#### Estratto del testo:
Saif al-Islam Gheddafi, secondogenito del deposto dittatore libico, il colonnello Muʿammar Gheddafi, ha presentato la sua candidatura per le elezioni previste il mese prossimo. Dopo anni di clandestinità e mesi di voci, domenica Seif al-Islam è uscito dall’ombra. Un tempo volto riformista del regime di Gheddafi (prima di aiutare suo padre a reprimere i ribelli dell’opposizione durante la rivolta della Primavera araba nel 2011), la sua ricomparsa sulla scena politica libica ha dato uno scossone ai già fragili sforzi per far apparire regolari le prossime elezioni, prese come punto di svolta da attori internazionali e libici che sperano che siano il prossimo grande passo nella transizione della Libia da anni di guerra civile e caos verso la pace e la stabilità.

Quando venerdì le potenze globali si sono incontrate a Parigi con i leader libici per riaffermare il loro impegno a tenere le elezioni presidenziali e parlamentari il 24 dicembre, il dibattito sul voto si è risollevato. Resta da vedere cosa ne sarà della dichiarazione, con i leader libici ancora incapaci concordare le regole di base per lo scrutinio, su la legge elettorale che verrà adottata e sul fatto che sia le elezioni presidenziali che quelle parlamentari si svolgeranno simultaneamente.

Il presidente del consiglio libico, Mohamed Menfi, ha dichiarato a Parigi di essere favorevole allo svolgimento delle elezioni presidenziali del 24 dicembre, ma il primo ministro del paese, Abdul Hamid Dbeiba, non si è esposto in merito. Dbeiba ha detto che ha intenzione di candidarsi alla presidenza, nonostante precedentemente avesse sostenuto il contrario. Altri probabili candidati includono il comandante militare Khalifa Hifter , che guida le forze orientali della Libia, il presidente del Parlamento, Aguila Saleh, e l’ex ministro degli interni Fathi Bashagha.

Gheddafi, che è stato ripreso in un video domenica mentre presentava le carte per la sua candidatura nella città meridionale di Sabha indossando un abito tradizionale e un turbante libico in quella che è stata la sua prima apparizione pubblica tra i libici da anni, potrebbe essere lo sfidante più temibile.

Vittoria o no, il ritorno di Gheddafi è visto come una conseguenza del cambiamento dei tempi in Libia da quando i ribelli hanno catturato e ucciso suo padre nel 2011. Mentre la guerra civile ha travolto il paese dividendolo tra governi rivali orientali e occidentali, Gheddafi è rimasto prigioniero, ricercato (come è tuttora) dalla Corte penale internazionale con l’accusa di crimini di guerra commessi durante la rivolta.

#### Istruzioni operative:
A) Secondo l'articolo sulla candidatura di Saif al-Islam Gheddafi, in quale città ha presentato le carte per candidarsi?
B) Riprendi la stesura dell'articolo sulla candidatura di Saif al-Islam Gheddafi a partire dalla frase che segue l'ultima riportata.

#### Dati grezzi:
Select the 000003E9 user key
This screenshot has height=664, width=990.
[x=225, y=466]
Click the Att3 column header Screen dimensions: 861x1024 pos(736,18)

#### Risposte fornite:
A) Nella città meridionale di Sabha.

B)
Emadeddin Badi, analista libico, ha twittato domenica che “una tela piuttosto deprimente” era stata dipinta per le elezioni, osservando che i candidati ora includevano qualche ricercato dalla Corte penale internazionale (Gheddafi) e “un signore della guerra” (Hifter), che è stato citato in giudizio in un tribunale americano con l’accusa di aver torturato i libici durante la guerra.

Le accuse contro Gheddafi e Hifter hanno portato domenica il procuratore militare libico ad annunciare di aver chiesto alla commissione elettorale nazionale di sospendere entrambe le candidature fino a quando non fossero state approvate. La commissione non aveva risposto entro domenica sera.

Per anni i libici non hanno saputo se Saif al-Islam Gheddafi fosse vivo o morto. Liberato nel 2017, ha trascorso gli ultimi anni lontano dagli occhi del pubblico, ma gli sforzi guidati dalle Nazioni Unite per riunificare le istituzioni del paese e avviarlo su un percorso di governo stanno ora dando l’opportunità di riguadagnare importanza al Paese, anche se gli analisti sono dubbiosi che possa attirare un ampio sostegno .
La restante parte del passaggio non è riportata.